In user space, there’s syslogd(8). This is a daemon that listens on a number of UNIX domain sockets (mainly /dev/log, but others can be configured too), and optionally to the UDP port 514 for messages. It also receives messages from klogd(8) (syslogd(8) doesn’t care about /proc/kmsg). It then writes these messages to some files in /log, or to named pipes, or sends them to some remote hosts (via the syslog protocol, on UDP port 514), as configured in /etc/syslog.conf.

User-space applications normally use the libc function syslog(3) to log messages. libc sends these messages to the UNIX domain socket /dev/log (where they are read by syslogd(8)), but if an application is chroot(2)-ed the messages might end up being written to other sockets, f.i. to /var/named/dev/log. It is, of course, essential for the applications sending these logs and syslogd(8) to agree on the location of these sockets. For these reason syslogd(8) can be configured to listen to additional sockets aside from the standard /dev/log.

Finally, the syslog protocol is just a datagram protocol. Nothing stops an application from sending syslog datagrams to any UNIX domain socket (provided that its credentials allows it to open the socket), bypassing the syslog(3) function in libc completely. If the datagrams are correctly formatted syslogd(8) can use them as if the messages were sent through syslog(3).

Of course, the above covers only the “classic” logging theory. Other daemons (such as rsyslog and syslog-ng, as you mention) can replace the plain syslogd(8), and do all sorts of nifty things, like send messages to remote hosts via encrypted TCP connections, provide high resolution timestamps, and so on. And there’s also systemd, that is slowly phagocytosing the UNIX part of Linux. systemd has its own logging mechanisms, but that story would have to be told by somebody else. 🙂

Differences with the *BSD world:

On *BSD there is no klogd(8), and /proc either doesn’t exist (on OpenBSD) or is mostly obsolete (on FreeBSD and NetBSD). syslogd(8) reads kernel messages from the character device /dev/klog, and dmesg(1) uses /dev/kmem to decode kernel names. Only OpenBSD has a /dev/log. FreeBSD uses two UNIX domain sockets /var/run/log and var/rub/logpriv instead, and NetBSD has a /var/run/log.

The other answer explains, as its author says, “classic logging” in Linux. That’s not how things work in a lot of systems nowadays.

The kernel

The kernel mechanisms have changed.

The kernel generates output to an in-memory buffer. Application softwares can access this in two ways. The logging subsystem usually accesses it as a pseudo-FIFO named /proc/kmsg. This source of log information cannot usefully be shared amongst log readers, because it is read-once. If multiple processes share it, they each get only a part of the kernel log data stream. It is also read-only.

The other way to access it is the newer /dev/kmsg character device. This is a read-write interface that is shareable amongst multiple client processes. If multiple processes share it, they all read the same complete data stream, unaffected by one another. If they open it for write access, they can also inject messages into the kernel’s log stream, as if they were generated by the kernel.

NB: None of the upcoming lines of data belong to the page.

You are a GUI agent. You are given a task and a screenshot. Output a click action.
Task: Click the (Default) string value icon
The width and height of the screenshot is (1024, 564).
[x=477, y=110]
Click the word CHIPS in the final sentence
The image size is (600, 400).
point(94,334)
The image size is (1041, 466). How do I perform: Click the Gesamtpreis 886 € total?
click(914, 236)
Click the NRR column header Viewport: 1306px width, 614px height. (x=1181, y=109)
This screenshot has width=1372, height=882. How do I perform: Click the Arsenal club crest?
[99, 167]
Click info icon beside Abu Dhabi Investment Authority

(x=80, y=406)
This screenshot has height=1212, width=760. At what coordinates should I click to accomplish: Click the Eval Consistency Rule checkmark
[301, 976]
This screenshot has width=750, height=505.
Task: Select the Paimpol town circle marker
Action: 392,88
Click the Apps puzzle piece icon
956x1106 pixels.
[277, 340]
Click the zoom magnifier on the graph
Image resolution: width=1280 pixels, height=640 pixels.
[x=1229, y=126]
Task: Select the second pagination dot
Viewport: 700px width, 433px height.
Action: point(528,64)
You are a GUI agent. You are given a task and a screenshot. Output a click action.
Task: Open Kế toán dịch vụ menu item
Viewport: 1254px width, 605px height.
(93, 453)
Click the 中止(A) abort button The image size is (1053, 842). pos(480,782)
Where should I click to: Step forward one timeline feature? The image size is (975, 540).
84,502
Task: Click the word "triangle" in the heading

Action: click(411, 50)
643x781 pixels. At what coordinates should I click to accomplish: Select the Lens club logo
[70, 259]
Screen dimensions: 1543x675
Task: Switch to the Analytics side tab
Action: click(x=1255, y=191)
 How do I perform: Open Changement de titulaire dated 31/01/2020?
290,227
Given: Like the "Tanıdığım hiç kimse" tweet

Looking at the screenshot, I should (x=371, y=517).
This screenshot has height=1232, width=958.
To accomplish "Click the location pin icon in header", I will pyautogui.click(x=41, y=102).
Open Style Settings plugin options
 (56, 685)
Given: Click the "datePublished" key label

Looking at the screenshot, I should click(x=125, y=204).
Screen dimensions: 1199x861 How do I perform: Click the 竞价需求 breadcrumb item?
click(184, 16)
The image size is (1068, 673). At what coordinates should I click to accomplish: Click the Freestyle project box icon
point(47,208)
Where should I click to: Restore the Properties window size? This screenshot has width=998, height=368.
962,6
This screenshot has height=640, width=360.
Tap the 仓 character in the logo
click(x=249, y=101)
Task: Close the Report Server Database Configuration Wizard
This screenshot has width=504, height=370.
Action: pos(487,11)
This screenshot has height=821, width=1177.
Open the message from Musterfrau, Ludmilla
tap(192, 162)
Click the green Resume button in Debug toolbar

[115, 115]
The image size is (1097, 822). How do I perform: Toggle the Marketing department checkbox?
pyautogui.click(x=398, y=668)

/proc/kmsg and /dev/kmsg provide log data in a non-RFC-5424 form.


Applications have changed.

The GNU C library’s syslog() function in the main attempts to connect to an AF_LOCAL datagram socket named /dev/log and write log entries to it. (The BSD C library’s syslog() function nowadays uses /var/run/log as the socket name, and tries /var/run/logpriv first.) Applications can of course have their own code to do this directly. The library function is just code (to open, connect, write to, and close a socket) executing in the application’s own process context, after all.

Applications can also send RFC 5424 messages via UDP to a local RFC 5426 server, if one is listening on an AF_INET/AF_INET6 datagram socket on the machine.

Thanks to pressure from the daemontools world over the past two decades, a lot of dæmons support running in a mode where they don’t use the GNU syslog() C library function, or UDP sockets, but just spit their log data out to standard error in the ordinary Unix fashion.

log management with nosh and the daemontools family in general

With the daemontools family of toolsets there’s a lot of flexibility in logging. But in general across the whole family the idea is that each “main” dæmon has an associated “logging” dæmon. “main” dæmons work just like non-dæmon processes and write their log messages to standard error (or standard output), which the service management subsystem arranges to have connected via a pipe (which it holds open so that log data are not lost over a service restart) to the standard input of the “logging” dæmon.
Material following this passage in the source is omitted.